Question

How do you solve $\arctan \left( { - \dfrac{1}{{\sqrt 3 }}} \right)$?

Answer 1

Hint:In order to determine the value of the above question, first we will assume it be as $\theta $, and as we know that the range of the inverse function of tangent is in the interval $\left( { - \dfrac{\pi }{2},\dfrac{\pi }{2}} \right), $so$ \theta \in \left( { - \dfrac{\pi }{2},\dfrac{\pi }{2}} \right)$. Using the fact that $\tan \left( { - \theta } \right) = - \tan \theta $ and $\tan \left( {\dfrac{\pi }{6}} \right) = \dfrac{1}{{\sqrt 3 }}$, we obtain the $\theta $ to be $ - \dfrac{\pi }{6}$.
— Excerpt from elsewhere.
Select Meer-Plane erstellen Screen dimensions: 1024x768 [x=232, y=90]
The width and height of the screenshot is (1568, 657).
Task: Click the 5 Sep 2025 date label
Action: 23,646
Complete step by step solution:
We are given a trigonometric expression $\arctan \left( { - \dfrac{1}{{\sqrt 3 }}} \right)$
$ \Rightarrow \arctan \left( { - \dfrac{1}{{\sqrt 3 }}} \right)$
Let’s assume $\arctan \left( { - \dfrac{1}{{\sqrt 3 }}} \right) = \theta $
As we know that the range of inverse of tangent is $\left( { - \dfrac{\pi }{2},\dfrac{\pi }{2}}
\right)$.
Therefore $\theta \in \left( { - \dfrac{\pi }{2},\dfrac{\pi }{2}} \right)$
Note that: $\tan \left( { - \theta } \right) = - \tan \theta $
As we know the value of $\tan \left( {\dfrac{\pi }{6}} \right) = \dfrac{1}{{\sqrt 3 }}$
So, $\tan \left( { - \dfrac{\pi }{6}} \right) = - \tan \left( {\dfrac{\pi }{6}} \right) = - \dfrac{1}{{\sqrt
3 }}$,where $\left( { - \dfrac{\pi }{6}} \right) \in \left( { - \dfrac{\pi }{2},0} \right)$
We can write,
$\tan \left( { - \dfrac{\pi }{6}} \right) = - \dfrac{1}{{\sqrt 3 }}$
Taking inverse of tangent on both the sides,we get
$
\Rightarrow {\tan ^{ - 1}}\left( {\tan \left( { - \dfrac{\pi }{6}} \right)} \right) = {\tan ^{ - 1}}\left( {
- \dfrac{1}{{\sqrt 3 }}} \right) \\
\Rightarrow - \dfrac{\pi }{6} = {\tan ^{ - 1}}\left( { - \dfrac{1}{{\sqrt 3 }}} \right)or \\
\Rightarrow {\tan ^{ - 1}}\left( { - \dfrac{1}{{\sqrt 3 }}} \right) = - \dfrac{\pi }{6} \\
$
Therefore, the value of $\arctan \left( { - \dfrac{1}{{\sqrt 3 }}} \right)$is $ - \dfrac{\pi }{6}$.

Additional information:
1. In Mathematics the inverse trigonometric functions (every so often additionally called anti- trigonometric functions or cyclomatic function) are the reverse elements of the mathematical functions In particular, they are the inverses of the sine, cosine, tangent, cotangent, secant, and cosecant functions, and are utilized to get a point from any of the point's mathematical proportions.
Reverse trigonometric functions are generally utilized in designing, route, material science, and calculation.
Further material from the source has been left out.